Data entries:
Segment Open
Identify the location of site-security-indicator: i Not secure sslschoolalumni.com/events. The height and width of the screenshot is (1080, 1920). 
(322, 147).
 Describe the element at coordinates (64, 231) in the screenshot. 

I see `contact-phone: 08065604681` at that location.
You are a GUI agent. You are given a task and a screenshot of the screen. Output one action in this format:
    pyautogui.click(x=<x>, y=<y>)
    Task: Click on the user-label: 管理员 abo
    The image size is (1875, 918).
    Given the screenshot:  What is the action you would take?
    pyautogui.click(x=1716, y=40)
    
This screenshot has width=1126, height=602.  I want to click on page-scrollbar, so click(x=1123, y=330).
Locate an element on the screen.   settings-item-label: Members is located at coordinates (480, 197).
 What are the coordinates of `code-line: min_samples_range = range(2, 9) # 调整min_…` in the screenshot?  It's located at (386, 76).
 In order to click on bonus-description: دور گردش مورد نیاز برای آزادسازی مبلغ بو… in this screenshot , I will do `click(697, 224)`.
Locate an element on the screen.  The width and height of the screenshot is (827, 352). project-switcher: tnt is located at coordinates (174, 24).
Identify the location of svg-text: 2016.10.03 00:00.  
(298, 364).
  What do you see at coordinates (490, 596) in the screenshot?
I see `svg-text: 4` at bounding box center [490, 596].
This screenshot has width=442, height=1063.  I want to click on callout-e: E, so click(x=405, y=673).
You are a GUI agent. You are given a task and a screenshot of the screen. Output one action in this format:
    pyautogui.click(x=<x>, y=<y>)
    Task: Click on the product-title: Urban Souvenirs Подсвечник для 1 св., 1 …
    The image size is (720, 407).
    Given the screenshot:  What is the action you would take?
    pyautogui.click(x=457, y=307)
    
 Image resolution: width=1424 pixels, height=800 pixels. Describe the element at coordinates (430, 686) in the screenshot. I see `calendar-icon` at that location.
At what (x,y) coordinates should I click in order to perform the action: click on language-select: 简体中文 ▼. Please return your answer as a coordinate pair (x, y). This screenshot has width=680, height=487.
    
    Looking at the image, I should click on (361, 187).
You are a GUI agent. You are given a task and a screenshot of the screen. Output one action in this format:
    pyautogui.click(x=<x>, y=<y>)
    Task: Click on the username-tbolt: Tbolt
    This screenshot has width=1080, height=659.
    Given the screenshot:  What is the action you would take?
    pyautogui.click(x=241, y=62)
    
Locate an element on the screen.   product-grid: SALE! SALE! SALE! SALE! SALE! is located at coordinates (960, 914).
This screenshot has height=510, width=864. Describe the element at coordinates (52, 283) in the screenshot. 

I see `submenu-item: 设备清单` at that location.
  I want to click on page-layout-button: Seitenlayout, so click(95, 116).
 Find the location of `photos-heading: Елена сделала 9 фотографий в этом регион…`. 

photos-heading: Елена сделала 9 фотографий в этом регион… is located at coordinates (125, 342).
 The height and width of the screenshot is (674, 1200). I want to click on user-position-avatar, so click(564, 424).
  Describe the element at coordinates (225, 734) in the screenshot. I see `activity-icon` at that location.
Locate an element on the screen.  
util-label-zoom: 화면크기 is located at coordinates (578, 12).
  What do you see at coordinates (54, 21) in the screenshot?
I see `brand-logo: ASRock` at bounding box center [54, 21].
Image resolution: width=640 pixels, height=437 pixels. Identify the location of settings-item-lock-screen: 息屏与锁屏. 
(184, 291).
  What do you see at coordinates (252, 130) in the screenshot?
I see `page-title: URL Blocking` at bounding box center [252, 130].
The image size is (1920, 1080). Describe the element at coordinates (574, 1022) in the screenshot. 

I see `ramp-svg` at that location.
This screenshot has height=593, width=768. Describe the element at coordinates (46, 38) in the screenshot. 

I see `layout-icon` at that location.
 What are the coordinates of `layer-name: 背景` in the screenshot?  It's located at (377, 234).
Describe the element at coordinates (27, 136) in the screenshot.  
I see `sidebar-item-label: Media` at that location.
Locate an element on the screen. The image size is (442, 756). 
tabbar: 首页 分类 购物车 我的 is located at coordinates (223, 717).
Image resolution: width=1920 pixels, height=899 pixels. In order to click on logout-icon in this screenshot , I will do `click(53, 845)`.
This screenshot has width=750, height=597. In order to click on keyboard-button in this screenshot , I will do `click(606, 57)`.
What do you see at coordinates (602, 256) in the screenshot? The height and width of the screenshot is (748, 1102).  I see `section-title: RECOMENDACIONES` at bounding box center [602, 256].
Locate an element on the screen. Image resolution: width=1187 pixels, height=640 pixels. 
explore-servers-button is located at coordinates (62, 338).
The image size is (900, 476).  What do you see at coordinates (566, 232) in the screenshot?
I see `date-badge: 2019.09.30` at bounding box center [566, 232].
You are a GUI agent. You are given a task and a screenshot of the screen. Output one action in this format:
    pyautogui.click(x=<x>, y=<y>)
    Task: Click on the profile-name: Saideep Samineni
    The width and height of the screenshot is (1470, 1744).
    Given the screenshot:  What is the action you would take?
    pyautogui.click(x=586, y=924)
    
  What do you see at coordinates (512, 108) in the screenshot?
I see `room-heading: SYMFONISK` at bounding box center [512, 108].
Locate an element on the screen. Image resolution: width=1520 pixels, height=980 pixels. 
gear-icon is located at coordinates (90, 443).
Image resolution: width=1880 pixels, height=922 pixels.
Segment Closed
#### Task:
Turn each line of the listing above into one string in a JSON array, skipping any blank lines.

#### Completed exercise:
[
  "Identify the location of site-security-indicator: i Not secure sslschoolalumni.com/events. The height and width of the screenshot is (1080, 1920). ",
  "(322, 147).",
  " Describe the element at coordinates (64, 231) in the screenshot. ",
  "I see `contact-phone: 08065604681` at that location.",
  "You are a GUI agent. You are given a task and a screenshot of the screen. Output one action in this format:",
  "    pyautogui.click(x=<x>, y=<y>)",
  "    Task: Click on the user-label: 管理员 abo",
  "    The image size is (1875, 918).",
  "    Given the screenshot:  What is the action you would take?",
  "    pyautogui.click(x=1716, y=40)",
  "This screenshot has width=1126, height=602.  I want to click on page-scrollbar, so click(x=1123, y=330).",
  "Locate an element on the screen.   settings-item-label: Members is located at coordinates (480, 197).",
  " What are the coordinates of `code-line: min_samples_range = range(2, 9) # 调整min_…` in the screenshot?  It's located at (386, 76).",
  " In order to click on bonus-description: دور گردش مورد نیاز برای آزادسازی مبلغ بو… in this screenshot , I will do `click(697, 224)`.",
  "Locate an element on the screen.  The width and height of the screenshot is (827, 352). project-switcher: tnt is located at coordinates (174, 24).",
  "Identify the location of svg-text: 2016.10.03 00:00.  ",
  "(298, 364).",
  "  What do you see at coordinates (490, 596) in the screenshot?",
  "I see `svg-text: 4` at bounding box center [490, 596].",
  "This screenshot has width=442, height=1063.  I want to click on callout-e: E, so click(x=405, y=673).",
  "You are a GUI agent. You are given a task and a screenshot of the screen. Output one action in this format:",
  "    pyautogui.click(x=<x>, y=<y>)",
  "    Task: Click on the product-title: Urban Souvenirs Подсвечник для 1 св., 1 …",
  "    The image size is (720, 407).",
  "    Given the screenshot:  What is the action you would take?",
  "    pyautogui.click(x=457, y=307)",
  " Image resolution: width=1424 pixels, height=800 pixels. Describe the element at coordinates (430, 686) in the screenshot. I see `calendar-icon` at that location.",
  "At what (x,y) coordinates should I click in order to perform the action: click on language-select: 简体中文 ▼. Please return your answer as a coordinate pair (x, y). This screenshot has width=680, height=487.",
  "    Looking at the image, I should click on (361, 187).",
  "You are a GUI agent. You are given a task and a screenshot of the screen. Output one action in this format:",
  "    pyautogui.click(x=<x>, y=<y>)",
  "    Task: Click on the username-tbolt: Tbolt",
  "    This screenshot has width=1080, height=659.",
  "    Given the screenshot:  What is the action you would take?",
  "    pyautogui.click(x=241, y=62)",
  "Locate an element on the screen.   product-grid: SALE! SALE! SALE! SALE! SALE! is located at coordinates (960, 914).",
  "This screenshot has height=510, width=864. Describe the element at coordinates (52, 283) in the screenshot. ",
  "I see `submenu-item: 设备清单` at that location.",
  "  I want to click on page-layout-button: Seitenlayout, so click(95, 116).",
  " Find the location of `photos-heading: Елена сделала 9 фотографий в этом регион…`. ",
  "photos-heading: Елена сделала 9 фотографий в этом регион… is located at coordinates (125, 342).",
  " The height and width of the screenshot is (674, 1200). I want to click on user-position-avatar, so click(564, 424).",
  "  Describe the element at coordinates (225, 734) in the screenshot. I see `activity-icon` at that location.",
  "Locate an element on the screen.  ",
  "util-label-zoom: 화면크기 is located at coordinates (578, 12).",
  "  What do you see at coordinates (54, 21) in the screenshot?",
  "I see `brand-logo: ASRock` at bounding box center [54, 21].",
  "Image resolution: width=640 pixels, height=437 pixels. Identify the location of settings-item-lock-screen: 息屏与锁屏. ",
  "(184, 291).",
  "  What do you see at coordinates (252, 130) in the screenshot?",
  "I see `page-title: URL Blocking` at bounding box center [252, 130].",
  "The image size is (1920, 1080). Describe the element at coordinates (574, 1022) in the screenshot. ",
  "I see `ramp-svg` at that location.",
  "This screenshot has height=593, width=768. Describe the element at coordinates (46, 38) in the screenshot. ",
  "I see `layout-icon` at that location.",
  " What are the coordinates of `layer-name: 背景` in the screenshot?  It's located at (377, 234).",
  "Describe the element at coordinates (27, 136) in the screenshot.  ",
  "I see `sidebar-item-label: Media` at that location.",
  "Locate an element on the screen. The image size is (442, 756). ",
  "tabbar: 首页 分类 购物车 我的 is located at coordinates (223, 717).",
  "Image resolution: width=1920 pixels, height=899 pixels. In order to click on logout-icon in this screenshot , I will do `click(53, 845)`.",
  "This screenshot has width=750, height=597. In order to click on keyboard-button in this screenshot , I will do `click(606, 57)`.",
  "What do you see at coordinates (602, 256) in the screenshot? The height and width of the screenshot is (748, 1102).  I see `section-title: RECOMENDACIONES` at bounding box center [602, 256].",
  "Locate an element on the screen. Image resolution: width=1187 pixels, height=640 pixels. ",
  "explore-servers-button is located at coordinates (62, 338).",
  "The image size is (900, 476).  What do you see at coordinates (566, 232) in the screenshot?",
  "I see `date-badge: 2019.09.30` at bounding box center [566, 232].",
  "You are a GUI agent. You are given a task and a screenshot of the screen. Output one action in this format:",
  "    pyautogui.click(x=<x>, y=<y>)",
  "    Task: Click on the profile-name: Saideep Samineni",
  "    The width and height of the screenshot is (1470, 1744).",
  "    Given the screenshot:  What is the action you would take?",
  "    pyautogui.click(x=586, y=924)",
  "  What do you see at coordinates (512, 108) in the screenshot?",
  "I see `room-heading: SYMFONISK` at bounding box center [512, 108].",
  "Locate an element on the screen. Image resolution: width=1520 pixels, height=980 pixels. ",
  "gear-icon is located at coordinates (90, 443).",
  "Image resolution: width=1880 pixels, height=922 pixels."
]